__Directive__.
Rewrite the rows below, swapping every "Viewport" for "Window" and leaving everything else as it is.
— Start Supplied data —
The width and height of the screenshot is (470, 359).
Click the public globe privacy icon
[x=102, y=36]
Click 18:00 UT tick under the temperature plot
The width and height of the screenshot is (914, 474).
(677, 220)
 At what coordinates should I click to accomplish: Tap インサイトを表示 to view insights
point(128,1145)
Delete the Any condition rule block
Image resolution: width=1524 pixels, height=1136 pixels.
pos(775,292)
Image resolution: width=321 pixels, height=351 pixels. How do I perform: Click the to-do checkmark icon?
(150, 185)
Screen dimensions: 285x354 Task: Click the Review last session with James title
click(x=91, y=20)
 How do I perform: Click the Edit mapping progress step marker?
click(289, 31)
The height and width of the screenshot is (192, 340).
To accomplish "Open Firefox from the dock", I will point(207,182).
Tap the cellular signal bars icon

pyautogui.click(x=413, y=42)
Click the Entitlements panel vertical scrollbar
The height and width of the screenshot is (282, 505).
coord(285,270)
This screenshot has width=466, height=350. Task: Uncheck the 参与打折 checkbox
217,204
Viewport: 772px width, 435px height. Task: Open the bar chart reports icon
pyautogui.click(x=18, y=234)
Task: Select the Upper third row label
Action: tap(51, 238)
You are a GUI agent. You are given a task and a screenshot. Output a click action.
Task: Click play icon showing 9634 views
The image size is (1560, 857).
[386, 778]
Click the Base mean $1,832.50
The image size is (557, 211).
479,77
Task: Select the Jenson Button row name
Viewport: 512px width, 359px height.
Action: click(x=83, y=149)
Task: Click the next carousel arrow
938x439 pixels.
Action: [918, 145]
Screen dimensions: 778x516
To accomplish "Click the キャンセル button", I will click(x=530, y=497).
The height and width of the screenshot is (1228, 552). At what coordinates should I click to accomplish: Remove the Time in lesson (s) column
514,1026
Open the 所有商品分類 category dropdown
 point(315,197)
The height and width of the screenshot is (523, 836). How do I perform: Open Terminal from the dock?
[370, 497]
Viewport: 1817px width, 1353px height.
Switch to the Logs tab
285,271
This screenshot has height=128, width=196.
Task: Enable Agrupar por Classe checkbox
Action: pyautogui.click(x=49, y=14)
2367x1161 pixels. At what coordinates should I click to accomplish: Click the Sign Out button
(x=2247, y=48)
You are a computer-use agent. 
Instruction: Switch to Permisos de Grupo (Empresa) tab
— End Supplied data —
__Output for this task__.
The width and height of the screenshot is (470, 359).
Click the public globe privacy icon
[x=102, y=36]
Click 18:00 UT tick under the temperature plot
The width and height of the screenshot is (914, 474).
(677, 220)
 At what coordinates should I click to accomplish: Tap インサイトを表示 to view insights
point(128,1145)
Delete the Any condition rule block
Image resolution: width=1524 pixels, height=1136 pixels.
pos(775,292)
Image resolution: width=321 pixels, height=351 pixels. How do I perform: Click the to-do checkmark icon?
(150, 185)
Screen dimensions: 285x354 Task: Click the Review last session with James title
click(x=91, y=20)
 How do I perform: Click the Edit mapping progress step marker?
click(289, 31)
The height and width of the screenshot is (192, 340).
To accomplish "Open Firefox from the dock", I will point(207,182).
Tap the cellular signal bars icon

pyautogui.click(x=413, y=42)
Click the Entitlements panel vertical scrollbar
The height and width of the screenshot is (282, 505).
coord(285,270)
This screenshot has width=466, height=350. Task: Uncheck the 参与打折 checkbox
217,204
Window: 772px width, 435px height. Task: Open the bar chart reports icon
pyautogui.click(x=18, y=234)
Task: Select the Upper third row label
Action: tap(51, 238)
You are a GUI agent. You are given a task and a screenshot. Output a click action.
Task: Click play icon showing 9634 views
The image size is (1560, 857).
[386, 778]
Click the Base mean $1,832.50
The image size is (557, 211).
479,77
Task: Select the Jenson Button row name
Window: 512px width, 359px height.
Action: click(x=83, y=149)
Task: Click the next carousel arrow
938x439 pixels.
Action: [918, 145]
Screen dimensions: 778x516
To accomplish "Click the キャンセル button", I will click(x=530, y=497).
The height and width of the screenshot is (1228, 552). At what coordinates should I click to accomplish: Remove the Time in lesson (s) column
514,1026
Open the 所有商品分類 category dropdown
 point(315,197)
The height and width of the screenshot is (523, 836). How do I perform: Open Terminal from the dock?
[370, 497]
Window: 1817px width, 1353px height.
Switch to the Logs tab
285,271
This screenshot has height=128, width=196.
Task: Enable Agrupar por Classe checkbox
Action: pyautogui.click(x=49, y=14)
2367x1161 pixels. At what coordinates should I click to accomplish: Click the Sign Out button
(x=2247, y=48)
You are a computer-use agent. 
Instruction: Switch to Permisos de Grupo (Empresa) tab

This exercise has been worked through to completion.